Most Common EDM Stereotypes You’ve Probably Heard

Most Common EDM Stereotypes You’ve Probably Heard

Many people have common misconceptions about people who attend festivals and raves. From assuming everyone does drug to just it being just one big party, that is one of the many EDM Stereotypes we face. These are not the only ones on a daily basis. So, here’s a 101 on common EDM Stereotypes if you’re into EDM.

EDM Stereotypes If You’re Into EDM


We’ve all been there. As soon as you tell someone you love EDM or you’re into raves and festivals you get that look and the same old questions.

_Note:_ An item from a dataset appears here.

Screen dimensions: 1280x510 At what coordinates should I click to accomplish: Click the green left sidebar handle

“EDM? You mean like, techno?”

If you’ve never listened to EDM, or don’t know anything about the sub categories within it, it’s very easy for you to refer to any kind of sick beat drop or series of beats as “techno”. Many people have in the past and many people still do, not realizing that techno is just one of many sub categories within EDM along with dubstep, house, trap, etc. Here’s a guide to Electronic Dance Music here.

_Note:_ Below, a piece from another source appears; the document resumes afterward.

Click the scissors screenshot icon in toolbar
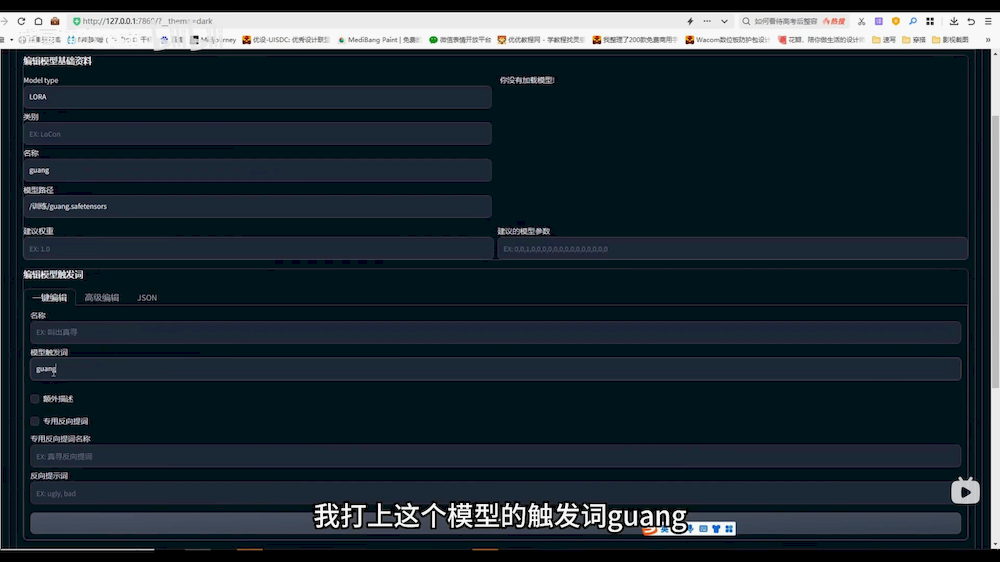Screen dimensions: 1000x562 click(x=861, y=21)
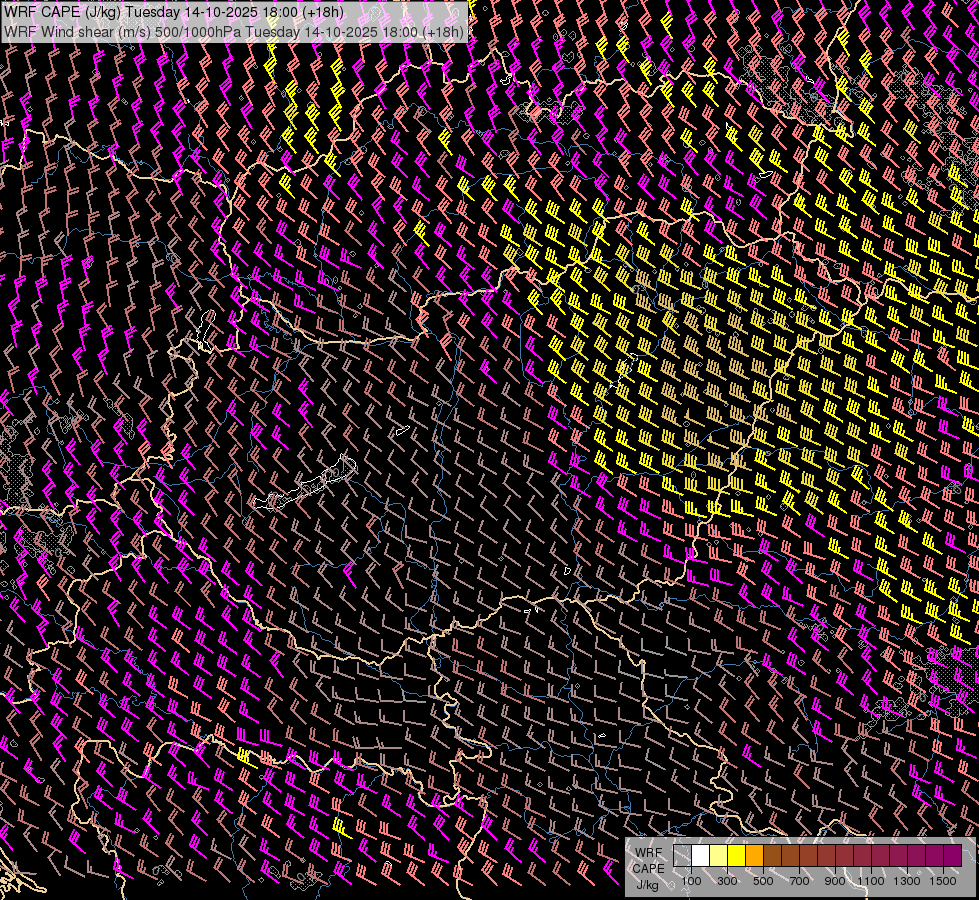Click the 900 legend scale label
This screenshot has width=979, height=900.
coord(835,881)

Oh, so you’re a headbanger!”

This one is tricky. For one, you can headband to a lot of things. It might not even be a tune that you can really headbang to, but you could be moving to the beat of your own drum, having the time of your life and head banging away. That is after all the point of it all, to be free and enjoy yourself without fear of judgment. And I’m sure we’ve all found ourselves at one moment or another nodding or heads along (some more aggressively than others) to a tune or a beat drop we thought was just too damn good.

“Is this the only kind of music you listen to?”

Not at all. If anything, I think EDM lovers are some of the most musically diverse people to exist. There are so many sub categories in and out of EDM that it’s hard not to venture out and explore a little bit of everything. I use to think I’d never get into trap music, but post-EDC 2017 I have a new found love for Flosstradamus that my friends can’t believe I didn’t have before.


But no, it’s not the only thing we listen to. Most people I’ve met that are well into any kind of EDM had well-varied playlists with R&B, rap, country (yes, really) and even 90’s Hip Hop. A little trap or house remix to some of our top favorites never hurt anyone though.

See Also: Flosstradamus Will Go On As A Solo Act

More EDM Stereotypes

“You’re always at a show. You must not go to school or have a job.”

Wrong again! Festival season kicks off mid to end of Spring and is already full blown by the time June rolls around. By then most of us are out of school and ready to have the time of our lives all summer long. Not to mention most not festival shows start around 9 or 10 PM and go deep into the night. Usually on weekends too. Besides, we’ve all gone to a show when we know we have to be somewhere nice and early the following morning. (I definitely have)

As far as work, this has to be my favorite misconception of them all. (Believe me, I hear it a lot) let’s break it down, shall we?

If you’ve traveled to festivals across the country, maybe even out of the country, you know there’s a few key things you need to have sorted out before embarking on your musical adventure. Here are some key examples:



Festival ticket/Wristband (Obviously)

Travel expenses




Emergency money

Most of these things are even essential when you’re attending events close to home. And while all of these are important for your trip, there’s one thing they’re not; FREE!!


Not to mention, planning for these things has to happen months in advance. Since hundreds of people from around the country attend these events, they’re all scrambling the internet trying to find the best deals on places to stay, flights, and means of transportation while they’re away from home. Not to mention these are all essential for your well being and comfort. Imagine getting stranded at a festival and trying to make it back to your hotel 30 minutes away while 400,000 people are trying to exit the same venue. (But that’s a story for another day.)

Great planning and strategic financing are definitely needed. None of which happens without a job.

I think it’s safe to say festival goers are some of the hardest working people I’ve met. They work year long to be able to attend some of the greatest festivals around the country and it feels amazing to know you got there on your own dime and time. It just makes the experience that much more worth it.